### TRY IT
Find and return every line of the data that contains the word "computer".

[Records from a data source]
**********

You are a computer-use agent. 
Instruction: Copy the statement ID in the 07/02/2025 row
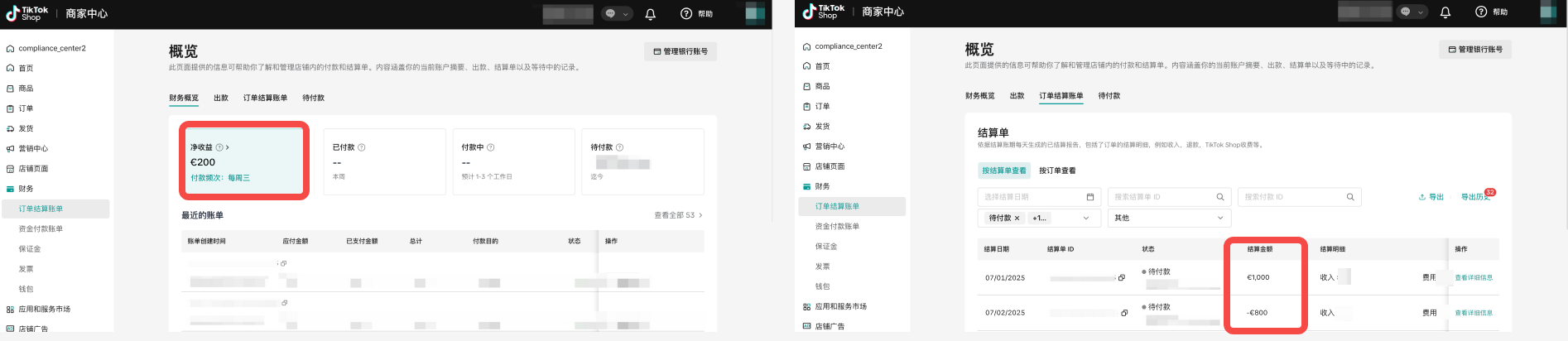[x=1124, y=313]
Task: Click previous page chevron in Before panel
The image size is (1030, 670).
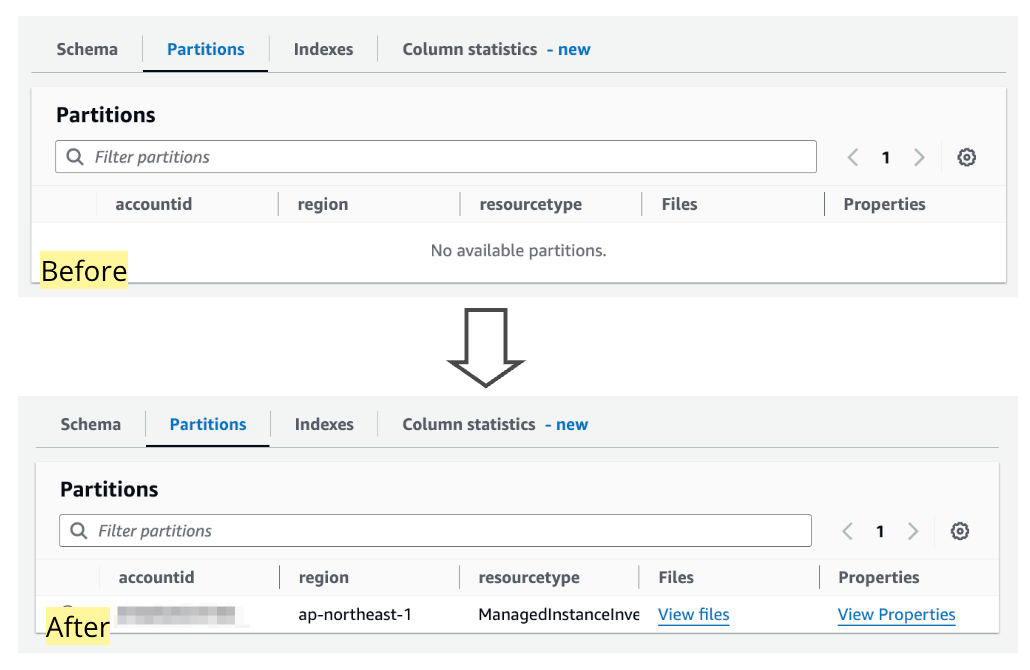Action: click(x=853, y=157)
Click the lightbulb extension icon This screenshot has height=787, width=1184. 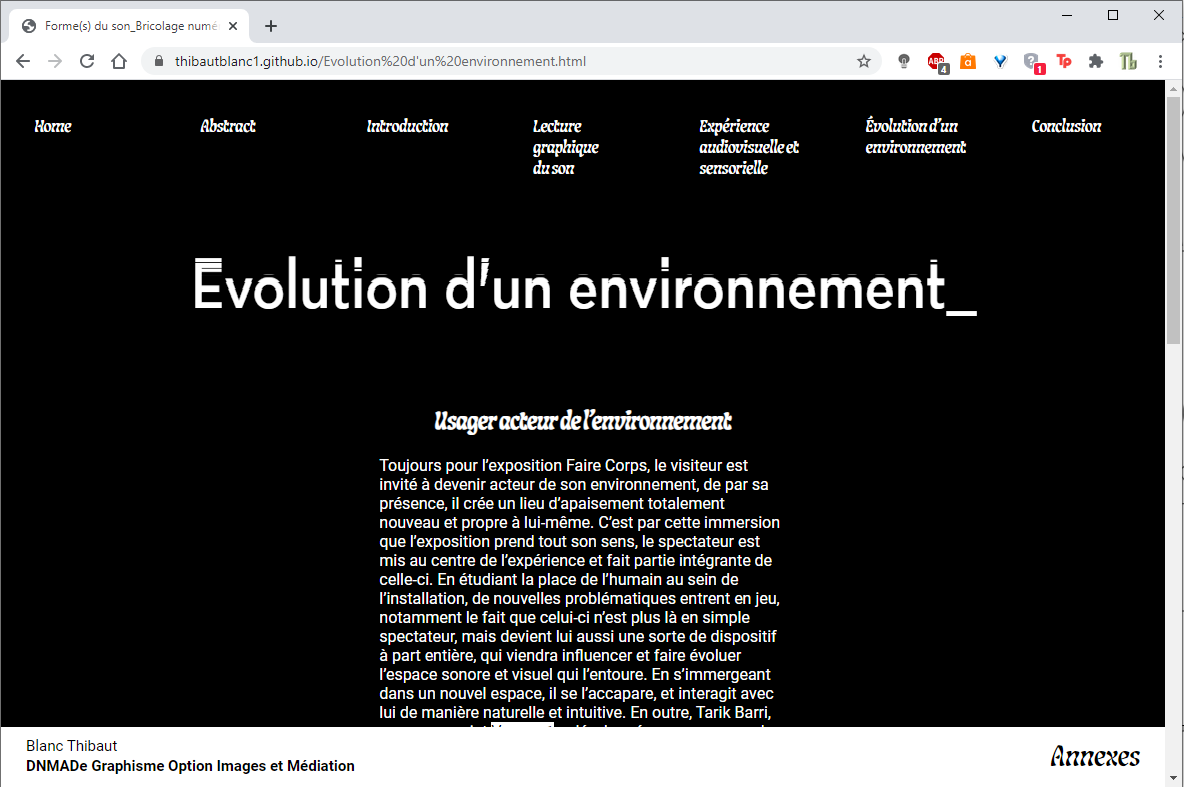click(904, 61)
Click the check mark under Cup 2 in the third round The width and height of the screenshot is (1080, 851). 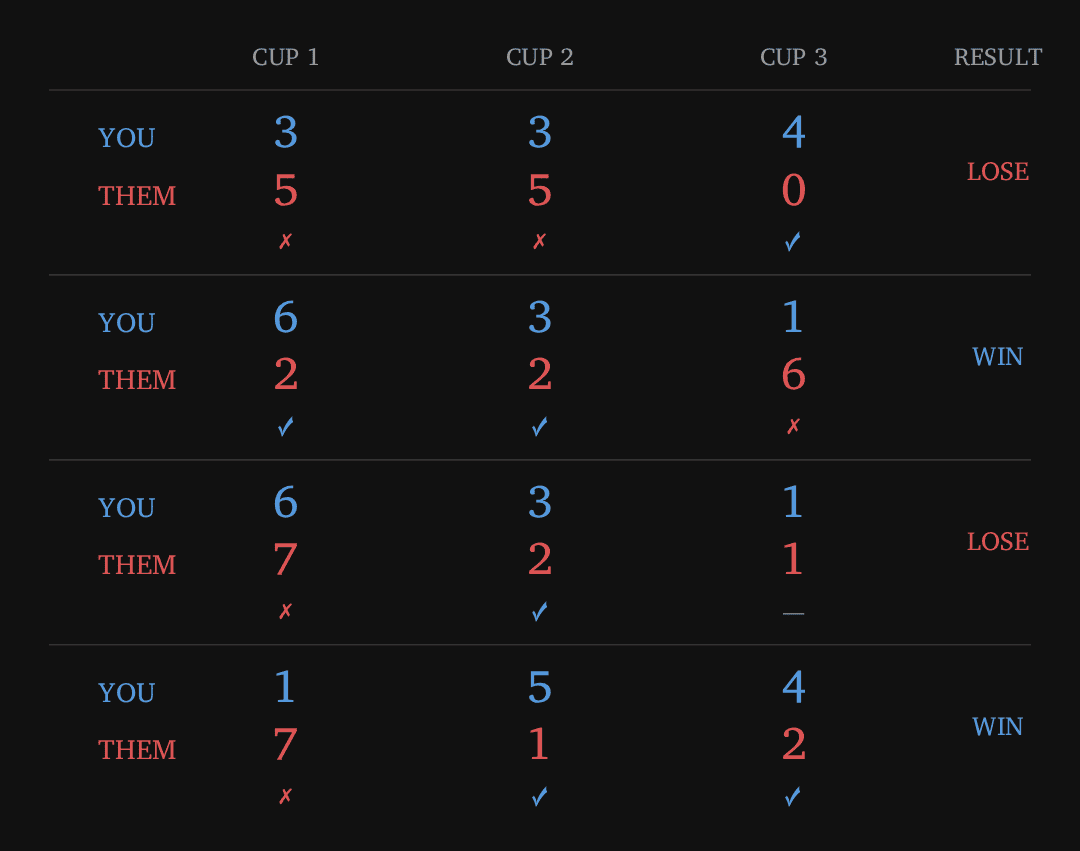pyautogui.click(x=539, y=612)
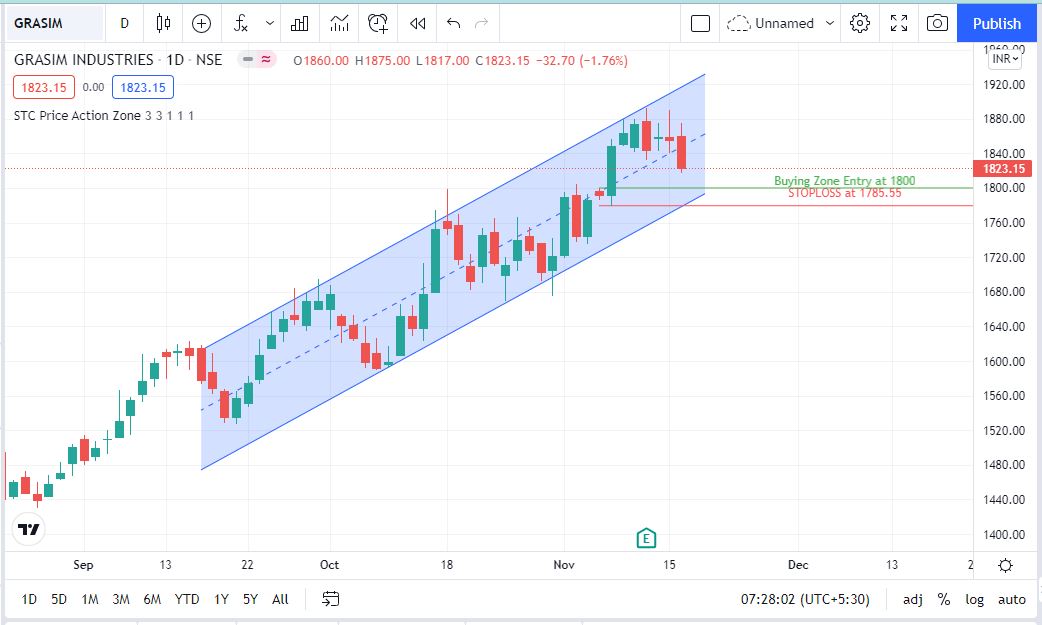Open the INR currency dropdown
Viewport: 1042px width, 625px height.
tap(1005, 59)
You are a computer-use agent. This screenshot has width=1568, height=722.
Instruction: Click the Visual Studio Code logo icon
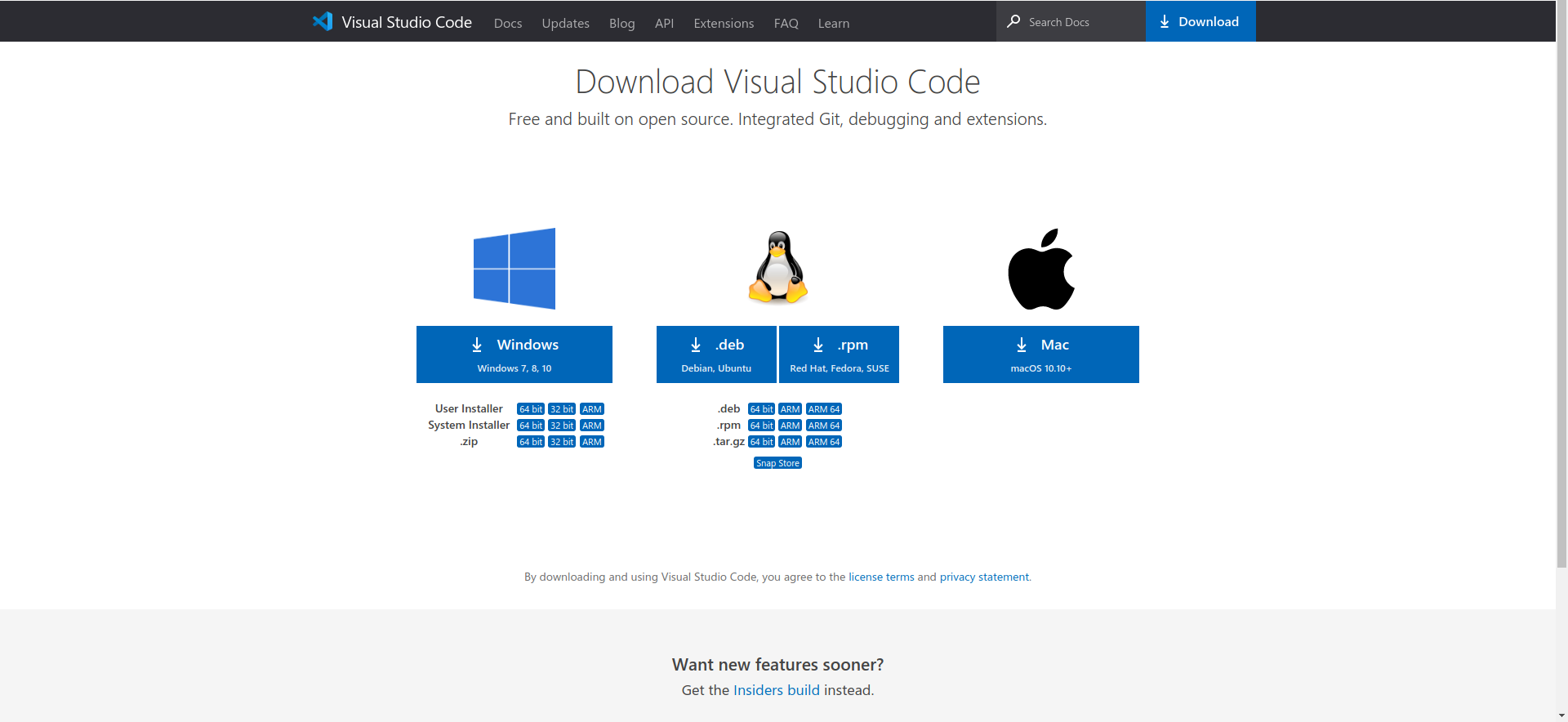[323, 21]
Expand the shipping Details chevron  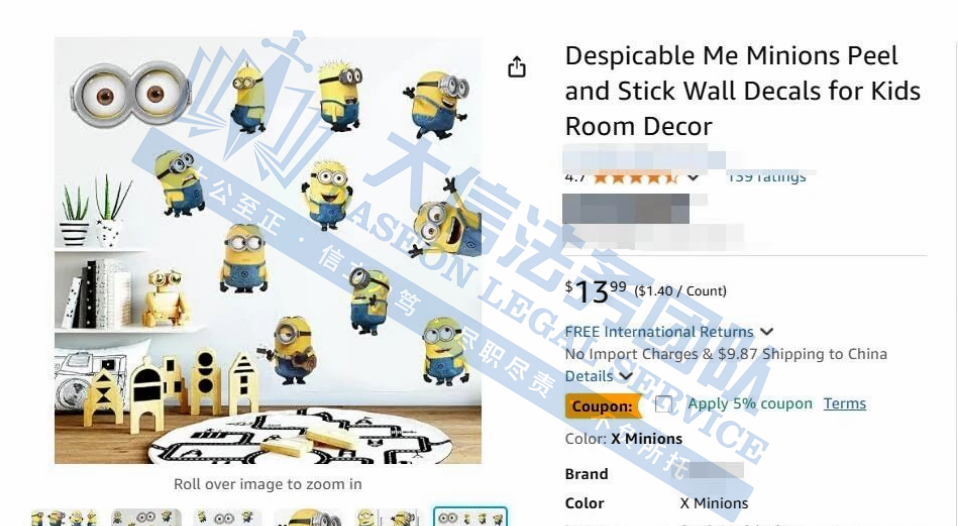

**********

### RESULT FOR THIS TASK
You are a computer-use agent. 
You are a computer-use agent. This screenshot has width=1568, height=722.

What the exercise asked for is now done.